On Feb 22, 6:16*am, Brooklyn1 Gravesend1 wrote:
Higgs Boson wrote:
Brooklyn1 wrote:
Dan Espen wrote:
Higgs Boson writes:


Now the City has announced that food waste may be added to the yard
waste bins. *Result should be will be that their next quarterly free
distribution of
(lovely, fine-textured compost) will be even richer because of the
food waste.


So I have dismantled the bin and saved the little that looks something
like compost. *I'll clean it out, put on Craigs List, see who bites.


Looking back over this and the previous composter, I probably should
have just made a pile at the back of the garden and turned
periodically w/pitchfork.


Anybody else think their municipality would set up such a program?


Ours collects branches twice a year but only collects yard waste
that has been placed in large paper bags that you must purchase.


How I'm supposed to fill about 40 of these large bags per year
is a mystery. *I'd need some kind of mulcher and a lot of time.
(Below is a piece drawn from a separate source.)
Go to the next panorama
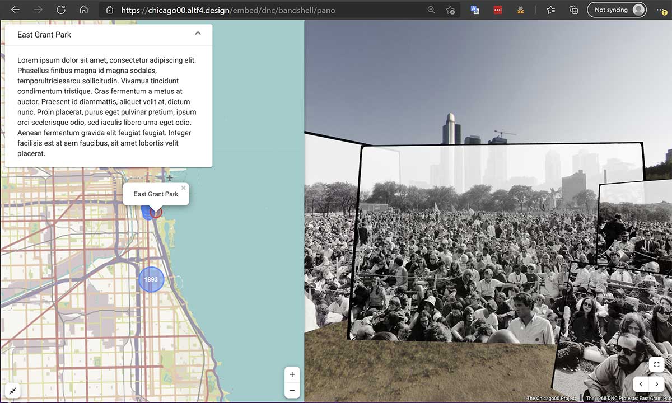This screenshot has width=672, height=403. point(657,385)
Most of my neighbors use yard services.


I just create a big pile and late in August run it through a
framed screen. *It ends up on the lawn or in a flower bed.
(Where I found the leaves in the first place.)
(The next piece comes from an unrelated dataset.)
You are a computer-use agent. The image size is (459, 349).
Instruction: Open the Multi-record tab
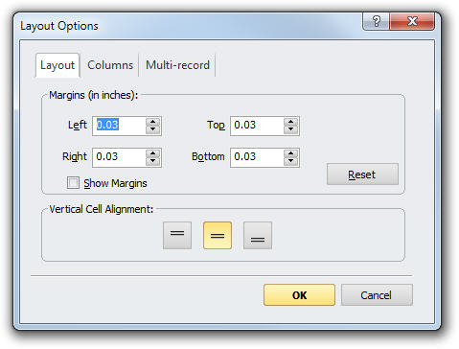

I mostly compost household waste in my composter. *Most of my yard
waste gets dumped in the woods. *I don't have grass clippings because
I use mulching blades.


Mmmm....maybe I should ask the gardener to do the same -- if he *has*
mulching blades. *I can see that in the "winter" because grass doesn't
grow quite as fast, but in the summer? *Wouldn't it create a thick
blanket of mulched grass? *Remember, this is a mild "Mediterranean"
climate.


I mow ten acres of lawn, no way can I collect the clippings. *Mulching
blades chop grass blades into such tiny bits that on the first cut
parts they shrivel and disappear before I finish the last parts. *By
the time I clean up and have the mowers put away there are no
clippings to be seen. *I don't bother raking leaves, I mow them and
let the wind sweep them away. *Downed trees, branches, and prunings
get piled in the woods for critter homes. *My composter is for
household vegetation and for whatever comes from my veggie garden. *I
don't have a gardner, I'm it. *If you have a gardener doing your
mowing he should be using mulching blades or sucking up the clippings
and taking them away,


Sounds like you live in a really kewl rural area - woods! Wow!
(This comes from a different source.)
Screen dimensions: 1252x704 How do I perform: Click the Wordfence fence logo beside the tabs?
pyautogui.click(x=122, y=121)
As I said earlier, gardener had been putting grass clippings in the
composter until I stopped him doing it every week, but by then, it was
bulging.

if not then you don't need a gardner. *If after your gardner leaves
you have to rake up debris then you are being
ripped off.


No, I don't have to rake up debris. Gardener sweeps and blows.
Blowing is considered a capital offense by the City, so he has to be
very careful and blow at low revs in order not to get busted. There
are nuisance gardeners who blow loud and long, but he is not that
kind.

*People who end up with lots of clippings on their lawn it's because
they mow at too great a speed. *You really ought to consider mowing
your own lawn.

Actually, I have considered it from time to time. if I did, it would
be with an old push mower, as I don't have anywhere near 10 acres;
just a front & back lawn.
Part of the back is consumed by the veggie garden.

I keep the gardener because on alternate weekends he does a heavy job
that I don't have time, ability, or patience to do. All of his work
is class A.

Friday I will ask him about the mulching blade.